# Passage:

Monday, February 25, 2008

Anti-Semitism: 'Jealousy born of envy'

Also in the new Atlantic is a piece by Christopher Hitchens about Jews and "the 2,000-year-old panic." Pegged to the re-release of an old novel, Hitchens writes that Jews are discriminated against for the opposite reasons other minorities are.
Almost every tribe or ethnicity has a rival tribe or ethnicity that it views as inferior or dirtier or more primitive: the Hutu with the Tutsi, the Sinhalese with the Tamil, the Ulster Protestant with the Irish Catholic, and so forth. The “other” group will invariably be found to have a different smell, a higher birthrate, and a lazier temperament. These poor qualities are sometimes attributed even by Jews to Jews: elevated German and Austrian Jews once wrinkled their nostrils at the matted sidelocks and large families of the poor Ostjuden who had come from the backwoods of Galicia and Silesia; and Ashkenazi-Se­phardic rivalry in Israel sometimes recalls and resembles this hostility. But garden-variety racists do not usually suspect the objects of their dislike of secretly manipulating the banks and the stock markets and of harboring a demonic plan for world domination. Gregor von Rezzori, in his newly reissued novel Memoirs of an Anti-Semite, meshes the micro and macro versions of interwar anti-Semitism very skillfully indeed:
They spent their childhood skipping among mounds of horse dung and flocks of gay sparrows, warbling Hebraic words of wisdom in Jewish schools … disappearing then to the next town. They returned gangling, cheeky, precocious, and self-confident a couple of years later, unfurled little red flags, and chanted socialistic marching songs; then they went off again. The next time they came back they were unrecognizable -- polished, poised, coiffed, and manicured, lugging doctorates on their proud shoulders; they dug themselves in and became dentists, high-school teachers, professors of music, and God only knows what other intellectuals, married similar solid burghers and produced streams of progeny, teaching them to speak refinedly through their noses, packing them off to the Sorbonne to get equipped the better to meddle with the course of the history of civilization.

# Listed entries:
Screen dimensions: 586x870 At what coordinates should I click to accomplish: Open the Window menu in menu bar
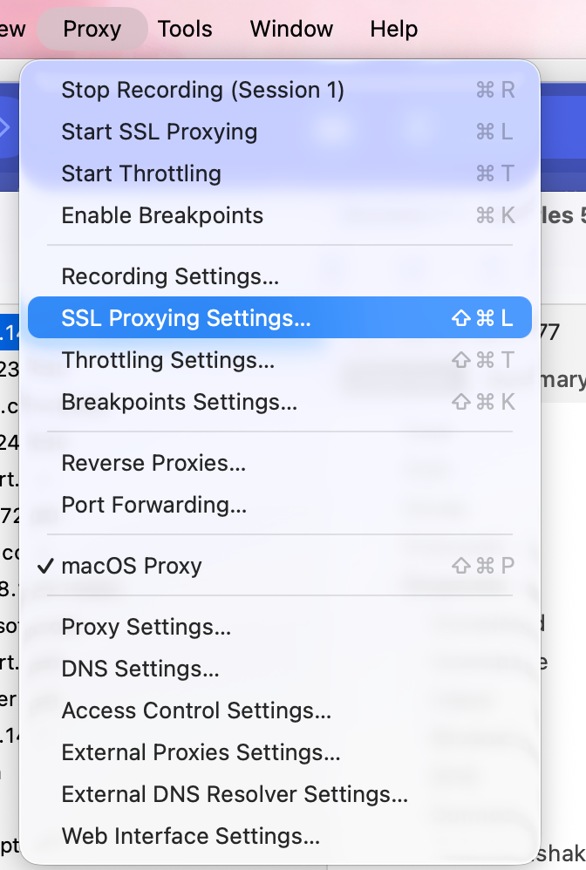(291, 29)
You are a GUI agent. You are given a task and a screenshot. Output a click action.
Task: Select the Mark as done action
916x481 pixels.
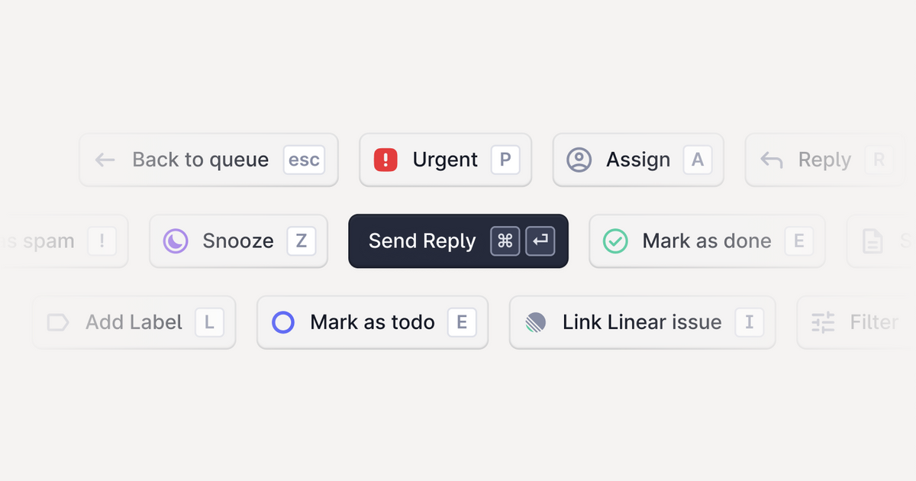[x=706, y=241]
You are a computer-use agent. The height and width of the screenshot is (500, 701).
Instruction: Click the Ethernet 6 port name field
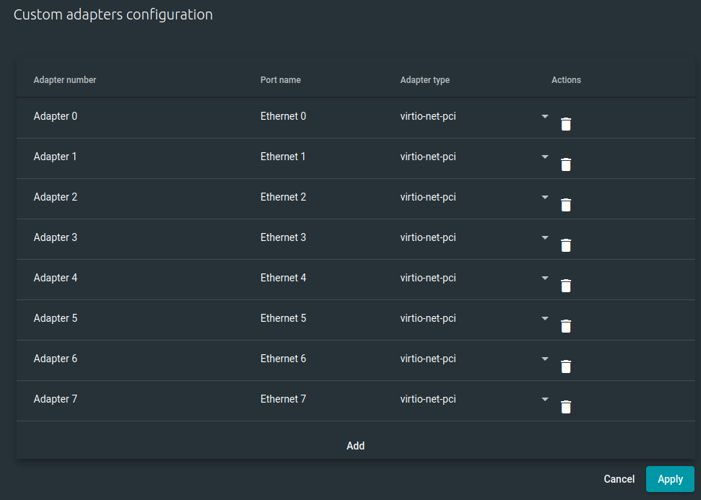(x=283, y=359)
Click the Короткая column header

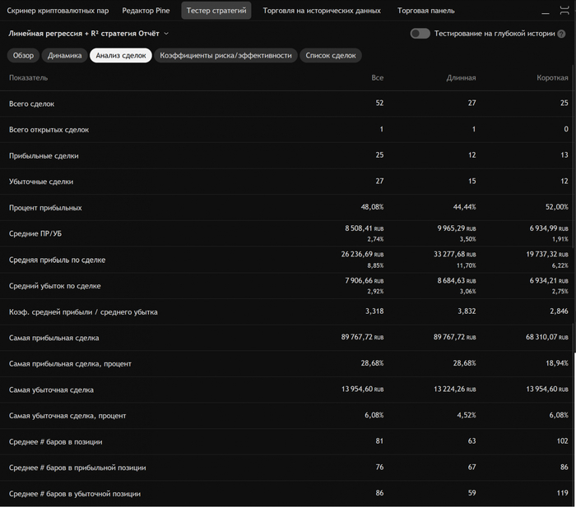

# What this task involves:
Can you reproduce, word for word, the stretch of the anti-Semitism post above that opens with the words "Also in the" and closes with "other minorities are."?

# Final answer:
Also in the new Atlantic is a piece by Christopher Hitchens about Jews and "the 2,000-year-old panic." Pegged to the re-release of an old novel, Hitchens writes that Jews are discriminated against for the opposite reasons other minorities are.